I can no longer say I am afraid of birds; ok I am still a little afraid of bigger birds. But Zazu has taught me so much more than I give her credit for – confidence, perseverance but most of all trust. There is a different bond I have with her than with my dogs and cats. I can see when she looks at me that she is taking in everything I do and sometimes she reflects it back to me. Every day she makes me laugh and smile. Sharing a bond with an animal that can associate with you and communicate is unparallel to anything else.

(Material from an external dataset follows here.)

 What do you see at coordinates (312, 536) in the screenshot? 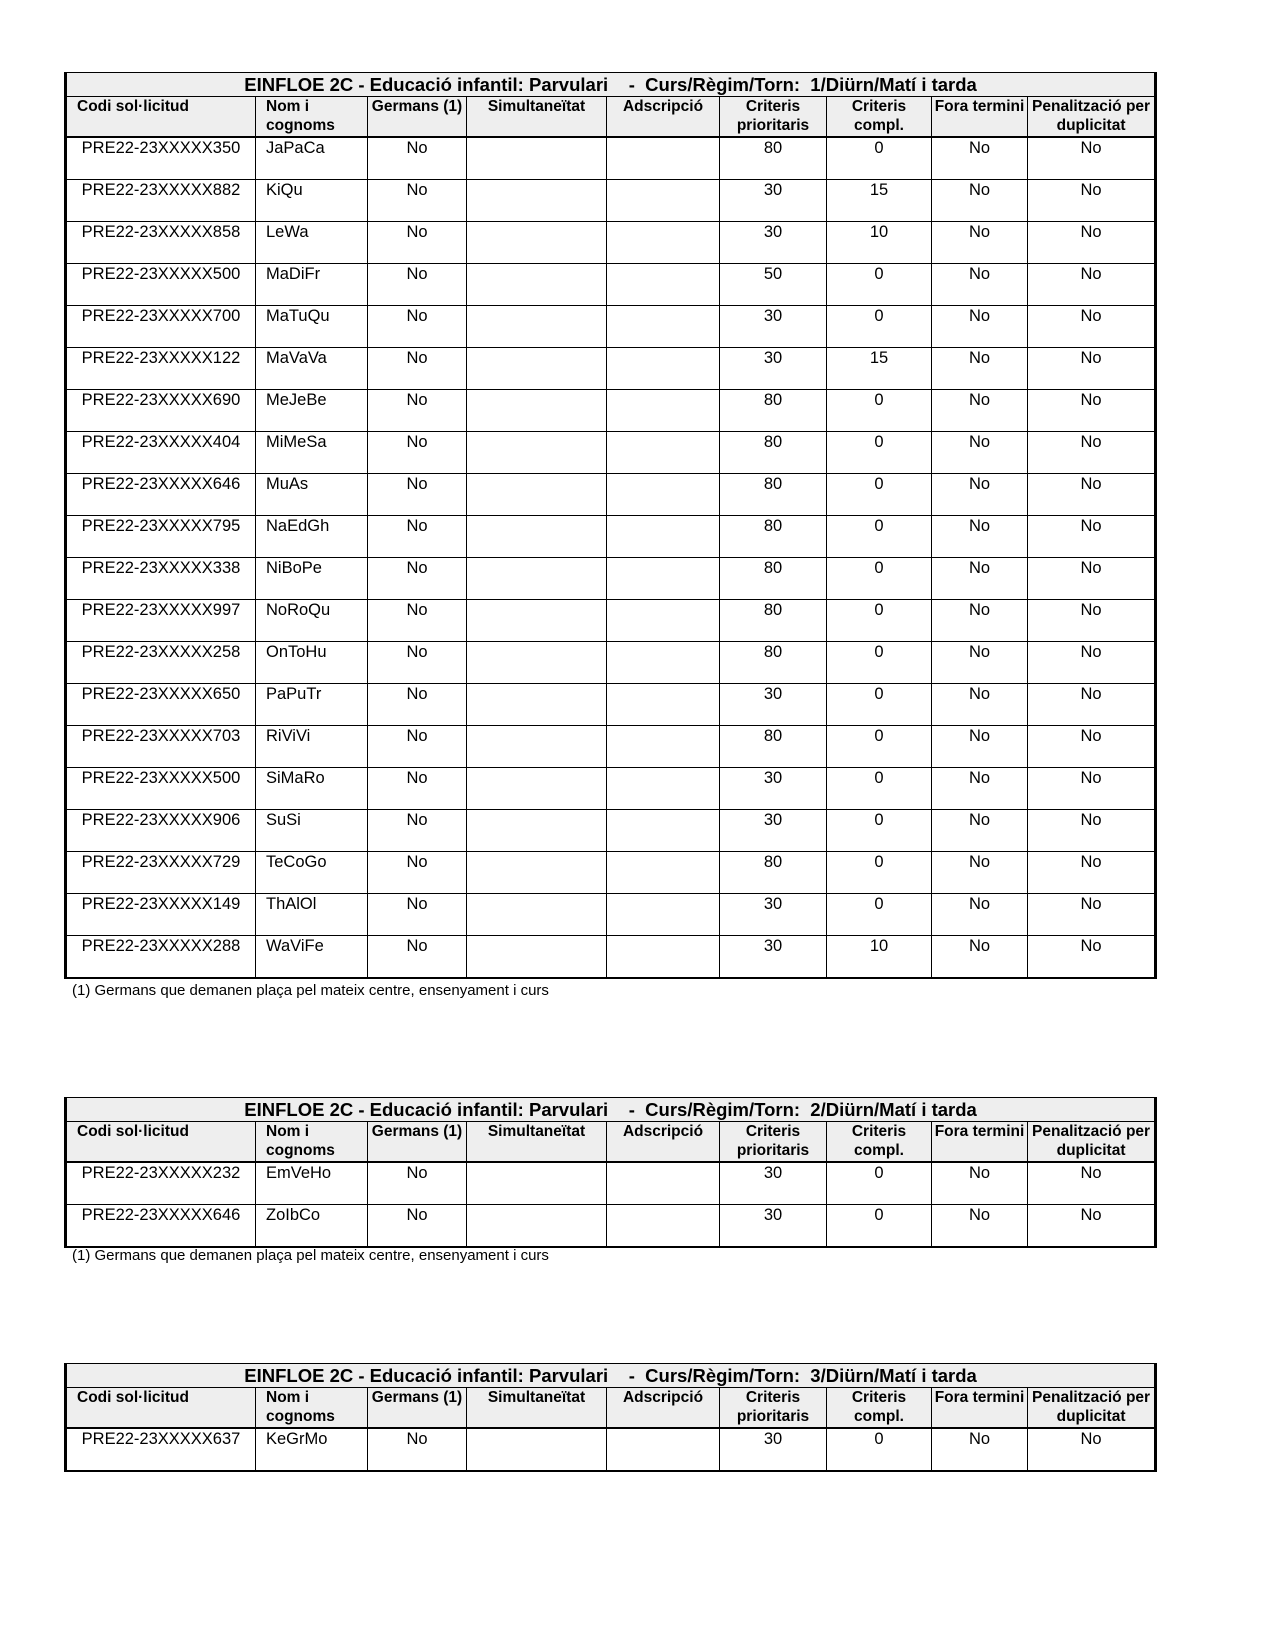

Every one of my pets (I have 10) holds a special place in my heart; Zazu will always have her place!
-GVH Veterinary Technician
If you are considering adding a pet to your family and are looking for an intelligent, loving, loyal and interactive pet, why not adopt a bird? Pet Finder is a great resource to start your search for an adoptable pet bird. There are a few local groups that can be accessed from this site. A Helping Wing is a rescue group based out of New Jersey that specializes in rescuing pet birds. A Helping Wing deals with many pet birds that are displaced due to owner dedication or pet birds that outlive their caregivers. Many larger birds can live well up to 80 years if taken care of properly. For this reason many larger birds, like Macaws, tend to find themselves displaced due to nothing more than outliving their owners.
Having a pet bird can be very rewarding; it also can be very demanding! Some species require much more time and dedication than others. Make sure you do thorough research on the specific species before deciding what type of pet bird might be appropriate for you and your lifestyle. Getting in touch with bird clubs, like Chester County Bird Club, and specific species breeders is a great way to get one-on-one advice to make the best choice for your new pet bird.
There are many types of cages, accessories, toys and diets to choose from. Small to medium size birds (Finches to Lories) can usually be kept in cages that range in sizes up to 18”x18”x57”. Larger birds (African Grays to Macaws) need to be kept in much larger enclosures up to sizes such as 58”x42”x74”. Birds should be able to fully extend their wings and have ample room to play and entertain themselves with multiple types of toys in their enclosures.
Diets can range from seed, nectar, pellets, fruits & veggies to even meat, or all of these! Certain things are dangerous to pet birds just like they are to cats and dogs. Chocolate, caffeine, salt, avocados and even Teflon cookware are all major dangers to birds. Female birds need to be closely monitored so they do not become “egg bound” since you cannot spay a female bird. Vitamin and mineral deficiencies can also play a huge role in the health and well being of your pet bird. Birds are just as big of a responsibility as a dog or cat; intelligence also adds a very interesting and complex factor to having a pet bird.
Being able to grow and bond with a bird is a wonderful thing. So if you also don’t mind having a perpetual 2 year old living with you, a bird may be right for you! Seeing your bird learn and interact with you is very rewarding and makes the entire experience priceless!